Завтра, пообещал он себе. После того как поговорю с Энди и пойму, как он будет с этим разбираться, расписания их по порядку и начну читать.
Он сунул сундук под старый родительский рабочий стол и накрыл листом пластика, который нашел в углу, после чего зашел в дом и осмотрел родные пенаты. Здесь мало что изменилось, что было довольно противно. В холодильнику не было ничего, кроме банки консервированных пикулей и пачки пищевой соды, но в морозилке нашлось несколько упаковок полуфабрикатов „Хангри мен“. Одну упаковку он поставил в микроволновую печь, повернул ручку на 350 и поднялся наверх к своей старой спальне.
„Мне повезло, — подумал он. — Добился. У меня на руках неопубликованные рукописи Джона Ротстайна восемнадцати лет работы“.
Он очень устал, чтобы чувствовать радость или даже удовольствие. Он почти заснул, принимая душ, а потом еще во время поедания жуткого на вид мясного рулета с картофелем быстрого приготовления. То же он сумел доесть, после чего с трудом снова поднялся наверх. Заснул через сорок секунд после того, как его голова коснулась подушки, и проснулся на следующее утро в девять двадцать.
После хорошего отдыха, лежа на детской кровати, которую прочертил луч солнечного света, Моррис наконец почувствовал радость, и ему очень хотелось поделиться ею. А это означало встречу с Энди Халлидеем.

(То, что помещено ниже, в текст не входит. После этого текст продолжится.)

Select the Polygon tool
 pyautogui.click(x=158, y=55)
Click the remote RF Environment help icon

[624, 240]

Он нашел в шкафу штаны цвета хаки и симпатичную полосатую рубашку, смазал волосы гелем и гладко причесал их назад, затем заглянул в гараж проверить, все ли в порядке. Кивнув, как ему казалось, приветливо миссис Рислер (которая снова наблюдала за ним сквозь занавески), он вышел на улицу и направился к автобусной остановке. В центр города он прибыл почти в десять, прошел один квартал и заглянул на Эллис-авеню, где на тротуаре под розовыми зонтиками стояли столики кафе „Счастливая чашка“. Конечно, Энди был там, пил кофе во время перерыва. К тому же он сидел спиной, и Моррис смог подойти к нему незаметно.

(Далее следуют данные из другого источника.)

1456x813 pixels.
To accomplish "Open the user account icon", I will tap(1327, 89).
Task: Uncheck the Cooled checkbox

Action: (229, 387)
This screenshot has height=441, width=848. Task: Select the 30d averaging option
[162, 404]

— Гав! — Рявкнул он, хватая Энди за плечо старой вельветовой куртки.
Его старый друг — его единственный друг в этом глупом насмешки над городом — подскочил и развернулся. Кофе перевернулась и разлилась на стол. Моррис отступил на шаг. Он хотел напугать Энди, но не настолько.
— Слушай, о …
— Что ты сделал? — Спросил Энди низким, торопливым шепотом. Глаза его сверкали за стеклами очков в черепаховой оправе, которые Моррис всегда считал признаком показной манерности. — Что ты сделал?